Where, as is the case here, the record before the ALJ includes medical evidence after the claimant's DLI, such “evidence that [the] claimant suffered from a disability after the [DLI] is [still] relevant to the question [of] whether the claimant was disabled prior to the [DIL].” Camilo v. Comm'r of the Soc. Sec. Admin., No. 11 Civ. 1345, 2013 WL 5692435, at *18 (S.D.N.Y. Oct. 2, 2013). Simply because “there [is] no specific medical evidence [in the record] to establish a disability during the [relevant] time period, other than Plaintiff's own evaluation”, does not necessarily mean the claimant is not disabled. Rogers v. Astrue, 895 F.Supp.2d 541, 551 (S.D.N.Y. 2012) (internal quotations and citations omitted). Instead, “it [is] legal error for the ALJ to rely on Plaintiff's lack of evidence from the relevant time period to deny benefits without first attempting to adequately develop the record, or to pursue or consider the possibility of [a] retroactive diagnosis.” Id. at 552 (internal quotations and citations omitted). When post-DIL medical evidence indicates “a continuity of [ ] problems commencing well before the [DIL]”, “implie[s]” as much, or there is an actual retroactive diagnosis in the record, an ALJ is “obligated . . . to explore the possibility that the diagnoses applied retrospectively to the insured period” and fill any gaps in the record. Martinez v. Massanari, 242 F.Supp.2d 372, 378 (S.D.N.Y. 2003); Rogers, 895 F.Supp.2d at 551-52. Failure to do so may constitute legal error.

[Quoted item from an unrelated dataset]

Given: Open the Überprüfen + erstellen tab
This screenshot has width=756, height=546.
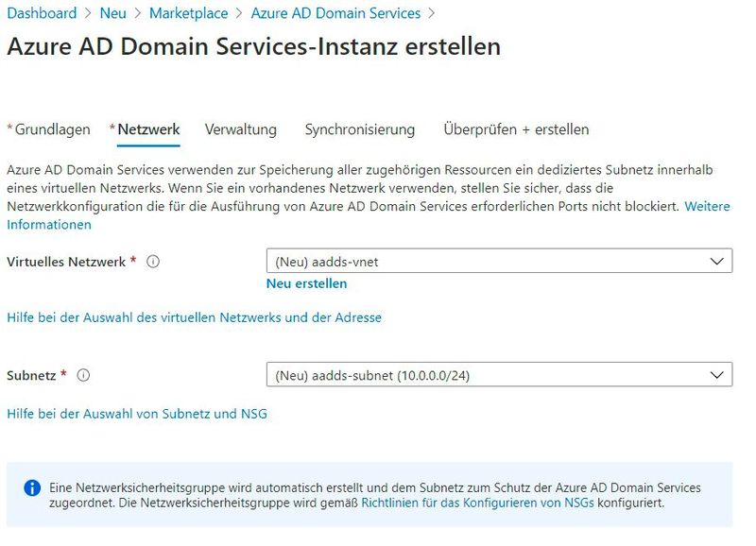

Here, Patricia argues the ALJ failed to do just that. She contends that the ALJ erroneously “drew a very clear line between the pre-DLI and post-DLI evidence” and that, had he not done so, the record would have revealed the “very clear connection between [Patricia's] May 2017 car accident, resulting in spinal injuries and a prolapsed bladder, and the symptoms documented shortly after her DLI including pain, urinary symptoms, and visual impairments.” Pl.'s Mem. at 11-12. Defendant counters by pointing out that the medical evidence from the relevant period - which includes only Patricia's emergency room visit the day of the accident in May 2017 and a follow-up visit two months later - does not support her allegations of disability, and that the ALJ reasonably concluded that the post-DLI evidence in the record showing that her medical condition had worsened after her DLI was not consistent with her claim that a disability existed prior to her DLI. Def.'s Mem. at 4-5.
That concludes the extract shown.